→ RECORDS SHOWN:
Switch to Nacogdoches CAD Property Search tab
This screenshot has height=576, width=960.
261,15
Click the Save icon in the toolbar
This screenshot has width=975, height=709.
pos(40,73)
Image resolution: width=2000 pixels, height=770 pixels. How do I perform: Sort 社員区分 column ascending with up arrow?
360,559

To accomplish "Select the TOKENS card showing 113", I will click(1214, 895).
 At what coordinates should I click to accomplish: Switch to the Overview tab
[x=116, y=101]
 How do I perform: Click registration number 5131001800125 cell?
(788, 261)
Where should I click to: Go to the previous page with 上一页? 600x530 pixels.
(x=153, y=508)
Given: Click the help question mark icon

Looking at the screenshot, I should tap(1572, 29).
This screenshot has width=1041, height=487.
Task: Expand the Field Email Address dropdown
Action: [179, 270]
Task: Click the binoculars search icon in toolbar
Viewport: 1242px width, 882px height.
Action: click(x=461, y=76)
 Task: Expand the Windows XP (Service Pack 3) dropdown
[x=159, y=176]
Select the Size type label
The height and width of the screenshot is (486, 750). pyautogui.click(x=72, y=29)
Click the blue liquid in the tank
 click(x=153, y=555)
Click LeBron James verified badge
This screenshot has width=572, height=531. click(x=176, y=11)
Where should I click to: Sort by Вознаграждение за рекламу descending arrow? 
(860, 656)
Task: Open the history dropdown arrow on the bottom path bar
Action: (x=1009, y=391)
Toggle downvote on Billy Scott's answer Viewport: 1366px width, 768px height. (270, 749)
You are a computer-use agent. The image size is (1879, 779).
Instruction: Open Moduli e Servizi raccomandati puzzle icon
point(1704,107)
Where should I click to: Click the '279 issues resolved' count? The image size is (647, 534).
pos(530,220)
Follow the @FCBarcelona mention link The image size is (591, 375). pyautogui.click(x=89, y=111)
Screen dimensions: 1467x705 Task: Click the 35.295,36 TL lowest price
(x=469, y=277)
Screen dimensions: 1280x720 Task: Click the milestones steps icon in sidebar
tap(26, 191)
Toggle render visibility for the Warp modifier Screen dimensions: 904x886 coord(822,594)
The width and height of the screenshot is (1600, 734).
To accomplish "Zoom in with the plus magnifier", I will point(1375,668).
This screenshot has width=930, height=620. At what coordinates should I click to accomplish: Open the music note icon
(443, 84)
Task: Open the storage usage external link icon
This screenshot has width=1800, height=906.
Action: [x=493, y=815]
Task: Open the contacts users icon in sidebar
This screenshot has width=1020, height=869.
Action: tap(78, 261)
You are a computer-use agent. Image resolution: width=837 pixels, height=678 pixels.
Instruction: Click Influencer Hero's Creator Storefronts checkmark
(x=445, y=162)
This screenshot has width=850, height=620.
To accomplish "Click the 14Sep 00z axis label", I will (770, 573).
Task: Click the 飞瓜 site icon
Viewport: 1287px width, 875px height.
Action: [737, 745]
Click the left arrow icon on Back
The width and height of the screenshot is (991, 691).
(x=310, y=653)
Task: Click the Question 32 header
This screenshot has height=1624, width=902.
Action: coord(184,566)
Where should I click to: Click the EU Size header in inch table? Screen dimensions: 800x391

→ TASK ITEM:
The line above containing "You are a computer-use agent. The", the line containing "Task: Click the Question 32 header", and every line between them are to be transcribed exactly; no other line is wanted.

→ RESPONSE:
You are a computer-use agent. The image size is (1879, 779).
Instruction: Open Moduli e Servizi raccomandati puzzle icon
point(1704,107)
Where should I click to: Click the '279 issues resolved' count? The image size is (647, 534).
pos(530,220)
Follow the @FCBarcelona mention link The image size is (591, 375). pyautogui.click(x=89, y=111)
Screen dimensions: 1467x705 Task: Click the 35.295,36 TL lowest price
(x=469, y=277)
Screen dimensions: 1280x720 Task: Click the milestones steps icon in sidebar
tap(26, 191)
Toggle render visibility for the Warp modifier Screen dimensions: 904x886 coord(822,594)
The width and height of the screenshot is (1600, 734).
To accomplish "Zoom in with the plus magnifier", I will point(1375,668).
This screenshot has width=930, height=620. At what coordinates should I click to accomplish: Open the music note icon
(443, 84)
Task: Open the storage usage external link icon
This screenshot has width=1800, height=906.
Action: [x=493, y=815]
Task: Open the contacts users icon in sidebar
This screenshot has width=1020, height=869.
Action: tap(78, 261)
You are a computer-use agent. Image resolution: width=837 pixels, height=678 pixels.
Instruction: Click Influencer Hero's Creator Storefronts checkmark
(x=445, y=162)
This screenshot has width=850, height=620.
To accomplish "Click the 14Sep 00z axis label", I will (770, 573).
Task: Click the 飞瓜 site icon
Viewport: 1287px width, 875px height.
Action: [737, 745]
Click the left arrow icon on Back
The width and height of the screenshot is (991, 691).
(x=310, y=653)
Task: Click the Question 32 header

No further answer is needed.